As we reported this morning, the Windows-maker has applied for a patent application that describes a PC rental scenario that works on a pro-rata basis. A consumer buys a computer for a discounted price, with an embedded piece of software that measures usage (things like processor load, disk space, and time spent on certain software.) The customer is billed by that usage, with low-intensity activities like email and Web browsing costing cheaper than time spent gaming or editing HD video. Microsoft says the upshot for consumers is a cheaper initial outlay for the machine.

Computerworld calls it a "scheme." The Register calls the idea a "shameless" way of "saddling PC users with a machine whose components can only be used if you fork over more cash." InternetNews likens the concept to "those cheesy rent-to-own ads" that swindle the naive. Whoa. Cool it, guys.

Read the rest of the patent application, and you see that yes, Microsoft would stand to gain some serious revenue from a model like this. But consumers could also stand to save substantial cash, too.

Right now, the average PC user needs to replace his or her machine, say, every 4-6 years just to keep up with the hardware requirements of Windows and its latest software. That usually means a cost of about $1,000 each time. Ouch.

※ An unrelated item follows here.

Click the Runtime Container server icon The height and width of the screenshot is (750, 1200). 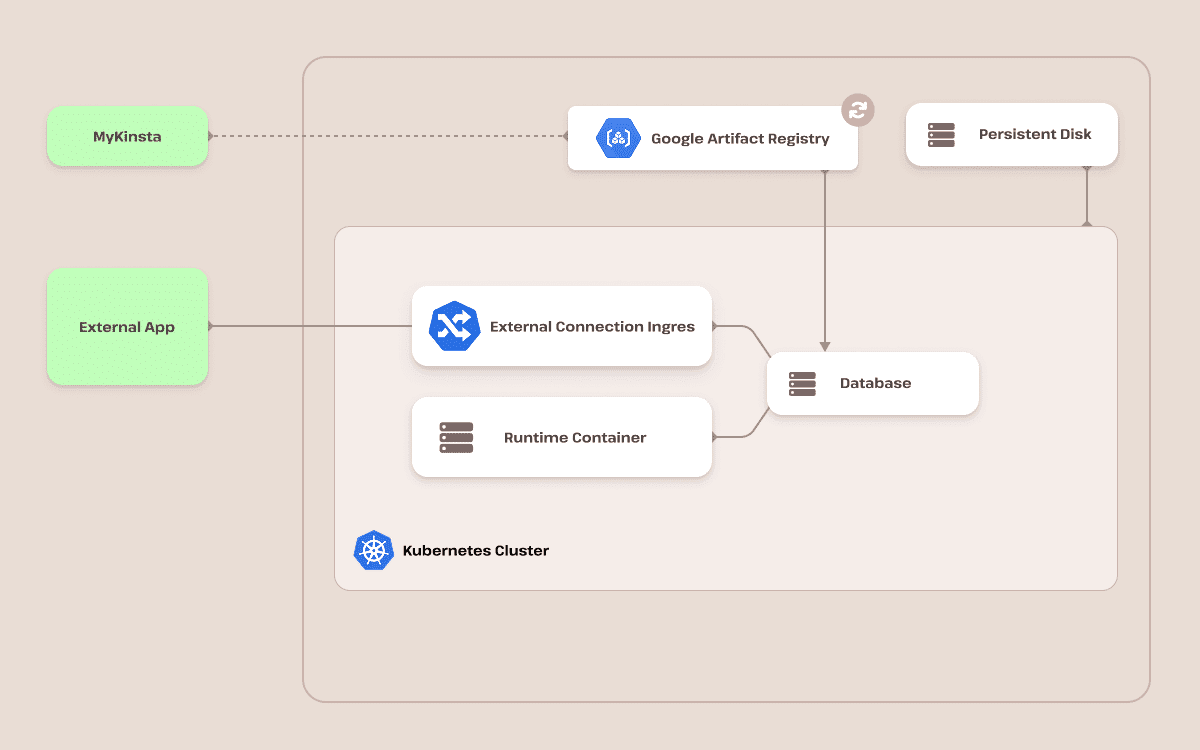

Now look at the pay-per-use model. But first, note that a lot of the products we use work essentially the same way. Cell phones are heavily subsidized by carriers when you buy them, because you're promising to pay them over the life of a 2-year contract. Even cars work akin to this model; take a lien, and you make payments of a few hundred bucks a month towards the principal, and pay for gas as you go.

These aren't perfect analogies, of course, but the model is essentially the same: you pay less up front for an expensive gizmo, and the monthly cost is as high or low as you want it to be.

Of course, the viability of Microsoft's model depends largely on the initial cost. Let's say that Microsoft's metered PCs sold for $450, when they were really worth an MSRP of $1300 (this is about the discount you get on a smartphone like the T-Mobile [DT] G1, which costs $180 with a contract but $500 without.) Then you chose a contract for usage, as the patent application describes, with features that depend on your interests and needs; make that $50 a month. After 4 years, you'd have layed out only $1150, not $1300. And just like with a cell phone, you'd probably be eligible for some kind of "upgrade" that would discount the price of your next machine.

As detailed in the application, Microsoft believes that most people end up buying much more powerful machines than they need on a daily basis, simply because they know that in a few instances the horsepower will be useful. That's like buying a Hummer because you go to Home Depot once a year and buy some lumber. Wouldn't it be better to rent Home Depot's trucks for $30 for the day than have your daily driver be total overkill?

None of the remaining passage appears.